**Source extract**
◆ ◆ ◆ ◆ ◆ ◆ ◆

II. Re-election of the Two-thirds.
of Voters.—Maneuvers for preventing electors from voting on
the decrees.—Frauds in the returns of votes.—Maintenance
of the decrees by force.—Recruiting of the Roughs.—The
military employed.—The 13th of Vendémaire.
There is no other refuge for them except in supreme power, and no other means for maintaining this but in the excesses of despotism, dishonesty, mendacity and violence. In the Constitution they manufacture, they desire to remain the sovereigns of France and they decree5112 at once that, willingly or not, France must select two-thirds of its new representatives from amongst them, and, that she may make a good selection, it is prudent to impose the selection upon her. There is a show, indeed, of consulting her in the special decrees which deprive her of two-thirds of her elective rights but, as in 1792 and in 1793, it is so contrived that she consents, or seems to consent, to this arrangement.5113—In the first place, they relied on the majority of electors abstaining from a response. Experience indeed, had shown that, for a long time, the masses were disgusted with the plebiscite farces; moreover, terror has stifled in individuals all sentiment of a common interest;5114 each cares for himself alone. Since Thermidor, electors and mayors in the boroughs and in the rural districts are found with a good deal of difficulty, even electors of the second degree; people saw that it was useless and even dangerous to perform the duties of a citizen; they would have nothing to do with public functions. A foreigner writes,5115 after traversing France from Bourg-en-Bresse to Paris: "Ninety times out of a hundred that I have asked the question,
'Citizen, what was done in the primary meeting of your canton?'
the answer would be:
'Me, citizen, what have I to do with it? I' faith, they had hard work to agree!'
Or,
'What's the use? There were not many there! Honest folks stayed at home.'"

◆ ◆ ◆ ◆ ◆ ◆ ◆

**Listed entries**
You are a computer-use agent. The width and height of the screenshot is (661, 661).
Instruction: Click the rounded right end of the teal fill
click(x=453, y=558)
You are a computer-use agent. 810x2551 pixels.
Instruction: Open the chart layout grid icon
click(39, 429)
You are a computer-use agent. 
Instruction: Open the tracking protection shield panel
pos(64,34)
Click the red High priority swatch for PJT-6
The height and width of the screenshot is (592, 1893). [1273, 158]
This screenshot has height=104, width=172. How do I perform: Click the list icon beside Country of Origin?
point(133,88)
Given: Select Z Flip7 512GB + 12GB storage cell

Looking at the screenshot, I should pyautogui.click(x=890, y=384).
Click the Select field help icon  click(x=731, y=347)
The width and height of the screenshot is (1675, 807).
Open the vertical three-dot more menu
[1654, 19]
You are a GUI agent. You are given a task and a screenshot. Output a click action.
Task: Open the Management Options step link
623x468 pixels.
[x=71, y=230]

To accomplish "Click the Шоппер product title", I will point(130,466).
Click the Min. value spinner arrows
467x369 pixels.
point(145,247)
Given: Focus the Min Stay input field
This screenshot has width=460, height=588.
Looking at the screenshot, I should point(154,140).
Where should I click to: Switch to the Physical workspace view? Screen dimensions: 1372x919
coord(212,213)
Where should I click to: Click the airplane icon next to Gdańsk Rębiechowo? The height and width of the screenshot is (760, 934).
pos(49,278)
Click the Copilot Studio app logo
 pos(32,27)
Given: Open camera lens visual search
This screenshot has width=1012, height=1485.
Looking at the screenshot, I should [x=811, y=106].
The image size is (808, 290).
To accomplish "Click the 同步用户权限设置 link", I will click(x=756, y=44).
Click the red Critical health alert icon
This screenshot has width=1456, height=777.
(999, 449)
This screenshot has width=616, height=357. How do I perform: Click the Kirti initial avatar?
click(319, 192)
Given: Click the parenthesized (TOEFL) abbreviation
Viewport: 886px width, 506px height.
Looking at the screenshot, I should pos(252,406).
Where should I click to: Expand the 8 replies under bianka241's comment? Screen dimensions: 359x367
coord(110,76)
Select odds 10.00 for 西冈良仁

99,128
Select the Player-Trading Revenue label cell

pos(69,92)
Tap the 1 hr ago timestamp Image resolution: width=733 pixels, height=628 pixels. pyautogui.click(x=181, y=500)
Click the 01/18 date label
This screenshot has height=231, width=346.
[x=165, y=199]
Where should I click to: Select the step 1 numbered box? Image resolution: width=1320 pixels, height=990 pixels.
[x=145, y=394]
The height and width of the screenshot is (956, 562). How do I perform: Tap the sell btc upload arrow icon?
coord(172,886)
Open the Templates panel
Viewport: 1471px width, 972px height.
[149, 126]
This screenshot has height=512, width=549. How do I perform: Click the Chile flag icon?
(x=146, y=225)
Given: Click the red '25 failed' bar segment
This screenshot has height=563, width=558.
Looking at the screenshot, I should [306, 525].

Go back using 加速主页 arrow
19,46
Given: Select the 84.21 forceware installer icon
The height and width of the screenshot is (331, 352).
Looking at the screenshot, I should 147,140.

◆ ◆ ◆ ◆ ◆ ◆ ◆

**Exercise requirements**
[1] In the passage on the re-election of the two-thirds, which part of France did the foreigner cross before writing his account?
[2] Carry on the passage on the re-election of the two-thirds, starting after its final sentence.
The listing is separate material and has no connection to the passage on the re-election of the two-thirds.

**Your responses**
[1] He traveled from Bourg-en-Bresse to Paris.

[2]
In fact, out of at least six million electors convoked, five millions do not come near the ballot-box, there being no embarrassment in this matter as they do not vote.5116
In the second place, precautions have been taken to prevent those who come to vote on the Constitution from entertaining the idea of voting on the decrees. No article of the Constitution, nor in the decrees, calls upon them to do so; slight inducement is held out to them to come, in a vague style, through an oratorical interrogation, or in a tardy address.5117—In addition to this, on the printed blanks sent to them from Paris, they find but three columns, one for the number of votes accepting the Constitution, another for the number rejecting it, and the third for "written observations" in case there are any. There are no special columns for marking the number of votes accepting or rejecting the decrees. Thereupon, many illiterate or ill-informed electors might think that they were convoked to vote solely on the Constitution and not at all on the decrees, which is just what happened, and especially in the remote departments, and in the rural assemblies. Moreover, many assemblies, nearer Paris and in the towns, comprehend that if the Convention consults them it is only for form's sake; to give a negative answer is useless and perilous; it is better to keep silent; as soon as the decrees are mentioned they very prudently "unanimously" demand the order of the day.5118 Hence out of five primary assemblies on the average which vote for or against the Constitution, there is only one which votes for or against the decrees.5119—Such is the mode of getting at the voice of the nation. Apparently, it is induced to speak; in practice, its silence is ensured.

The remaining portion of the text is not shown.